Budgets don’t have to be confusing, even though some of them look that way. The lines and entries and dollar amounts can overwhelm at first glance. You might not even know how to use the information once you have it.
Each budget template has a few critical categories. Naturally, there are ways to drill down and get deeper into what you’re making and what you’re spending. But a simple budget that covers these areas will reveal what you need to know, and guide you toward smart choices.
Income makes up the bones of every budget. To start, list and tally each source of income, so you have a monthly total.
A stable monthly income, such as salaried wages, is the simplest scenario. Earnings that fluctuate make things trickier. For example, freelance or contract workers might not know from one month to the next what their earnings will be.

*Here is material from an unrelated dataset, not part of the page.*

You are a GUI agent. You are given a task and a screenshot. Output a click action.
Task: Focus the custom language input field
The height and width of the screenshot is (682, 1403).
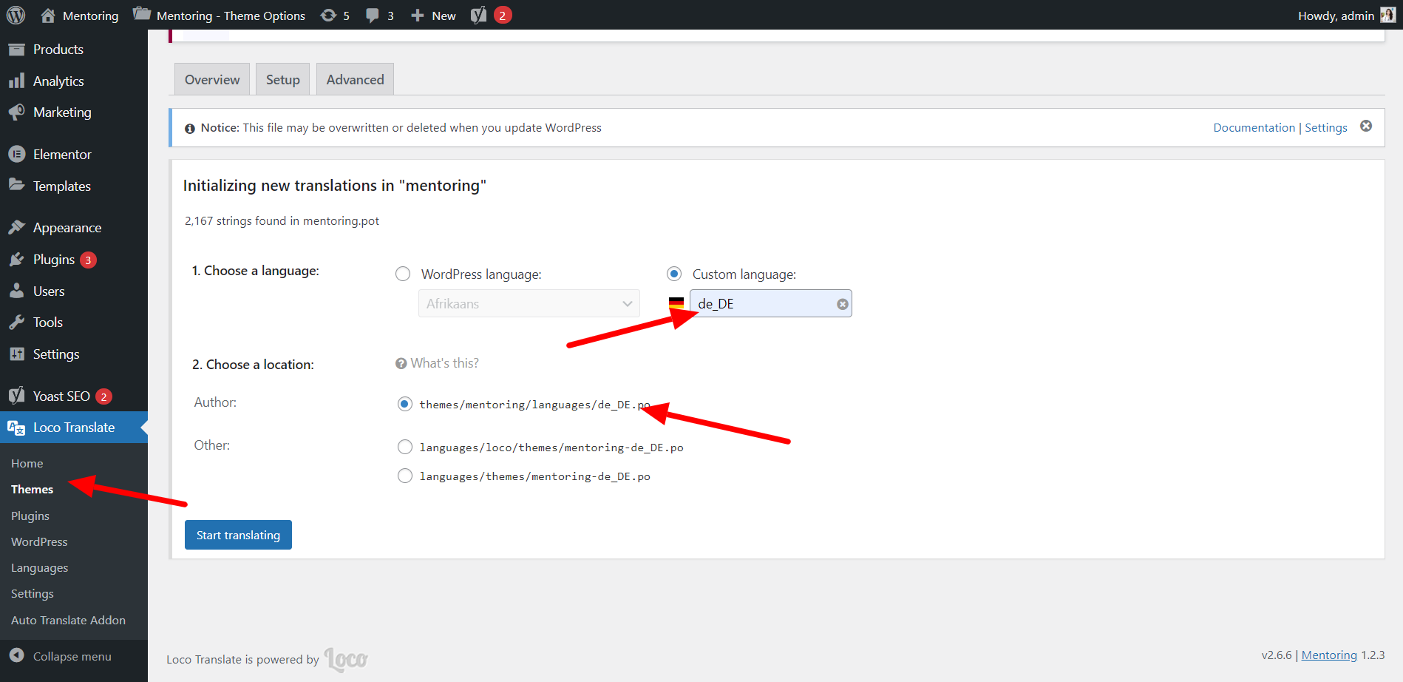(764, 303)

Get Rich Slowly suggests two ways to account for unpredictable income in your budget. One method is to project future monthly earnings by averaging the last 12 months. Another method is to use the minimum monthly income for the same period.
Where income fluctuates dramatically, such as industries with off seasons, a monthly earnings average works better. Where income fluctuates slightly, minimum monthly income projection works well. Bonus: On months where income is higher than the minimum, the extra can go toward savings, debt, or other goals.
By estimating safely, you won’t count on money that might not be there.
Expenses are anything that causes money to leave your hands. Fixed expenses cover items such as payments for housing, vehicles, loans and insurance. Variable expenses might be credit cards, utilities, cell phones, groceries and fuel.
Discretionary spending is also an expense, even though there’s no billing or payment structure. These are the most variable of all expenses, and most people have them. The soda that you buy on the way to work, a fast food lunch, a new bottle of cologne, and anything else that you don’t need but buy anyway — that’s discretionary spending.
The assets category shows things of value that you own, but aren’t necessarily part of your income. They could be property, jewelry, retirement accounts or a vehicle that’s yours free and clear. Anything with monetary value that you own is an asset, including savings accounts.
Assets play an important role in budgeting. While some generate income, such as rental property revenue, many assets don’t. But they do help determine your net worth. Each time you add an asset, such as monthly disbursements into savings or retirement, your assets and net worth grow.
Every budget needs a goal. Maybe you want to pay off a vehicle loan early, get out of credit card debt, start a college fund, or just learn to live within your means. Whatever your goal, a budget helps create a path to get there.
Ideally, your income outweighs expenses, and achieving your goal is just a matter of focus. If it were that easy, you probably wouldn’t need a budget. It’s common for expenses to outweigh income, which is how debt problems emerge. When you pay using credit because there isn’t enough cash, you’re increasing debt. Worse, whenever you spend money unwisely, you’re robbing the goal.
Budgets aren’t magic. They’re tools that show what you’ve got, where it goes, and help you plan a better, more efficient way.